1. **Loading data** — screenshot the cell output that lists files and `survey.show()`.
2. **Stack using `stack()`** — screenshot the long format `long_df.show()` output.
3. **Joined dataset** — screenshot `joined.show()` or `coded.show()` showing NeedsReverse and Temp columns.
4. **Coded columns** — screenshot the `RecodedValue` column.
5. **Aggregated final result** — screenshot the `final.show()` output.

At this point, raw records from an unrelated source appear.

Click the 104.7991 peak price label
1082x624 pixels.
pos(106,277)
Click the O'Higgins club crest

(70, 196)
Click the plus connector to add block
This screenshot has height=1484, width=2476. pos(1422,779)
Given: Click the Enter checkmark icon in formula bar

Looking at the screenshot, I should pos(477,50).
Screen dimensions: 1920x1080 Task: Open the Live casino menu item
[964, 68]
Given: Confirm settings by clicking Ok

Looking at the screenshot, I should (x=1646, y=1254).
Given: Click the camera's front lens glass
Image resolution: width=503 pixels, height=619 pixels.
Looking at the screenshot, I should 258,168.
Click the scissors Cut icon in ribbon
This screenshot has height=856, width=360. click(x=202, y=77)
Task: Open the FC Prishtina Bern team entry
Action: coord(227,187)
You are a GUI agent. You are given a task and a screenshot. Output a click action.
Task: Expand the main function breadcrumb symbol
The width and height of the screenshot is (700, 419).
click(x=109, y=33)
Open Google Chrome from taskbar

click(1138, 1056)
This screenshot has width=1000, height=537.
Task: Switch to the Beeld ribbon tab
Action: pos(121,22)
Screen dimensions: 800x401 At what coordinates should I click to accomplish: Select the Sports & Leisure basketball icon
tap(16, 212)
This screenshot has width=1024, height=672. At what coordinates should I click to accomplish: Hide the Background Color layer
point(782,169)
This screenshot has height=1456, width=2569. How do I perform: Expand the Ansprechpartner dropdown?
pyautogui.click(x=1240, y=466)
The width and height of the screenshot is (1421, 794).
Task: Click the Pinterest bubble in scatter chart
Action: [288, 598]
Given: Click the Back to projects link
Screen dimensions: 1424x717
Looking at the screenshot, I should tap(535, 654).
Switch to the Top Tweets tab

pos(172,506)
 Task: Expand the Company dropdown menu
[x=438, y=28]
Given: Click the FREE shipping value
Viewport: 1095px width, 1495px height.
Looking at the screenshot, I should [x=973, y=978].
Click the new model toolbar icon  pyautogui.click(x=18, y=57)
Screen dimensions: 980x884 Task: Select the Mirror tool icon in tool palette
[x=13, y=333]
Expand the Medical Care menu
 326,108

Place each screenshot in your worksheet as required by the assignment.


### Notes
- This notebook is written for Colab. Uncomment the pip/apt install lines at the top to install pyspark before running.
- The small CSV `health_survey_summary.csv` was produced by pandas in this environment and saved to `/mnt/data/data/health_survey_summary.csv` for quick download and verification.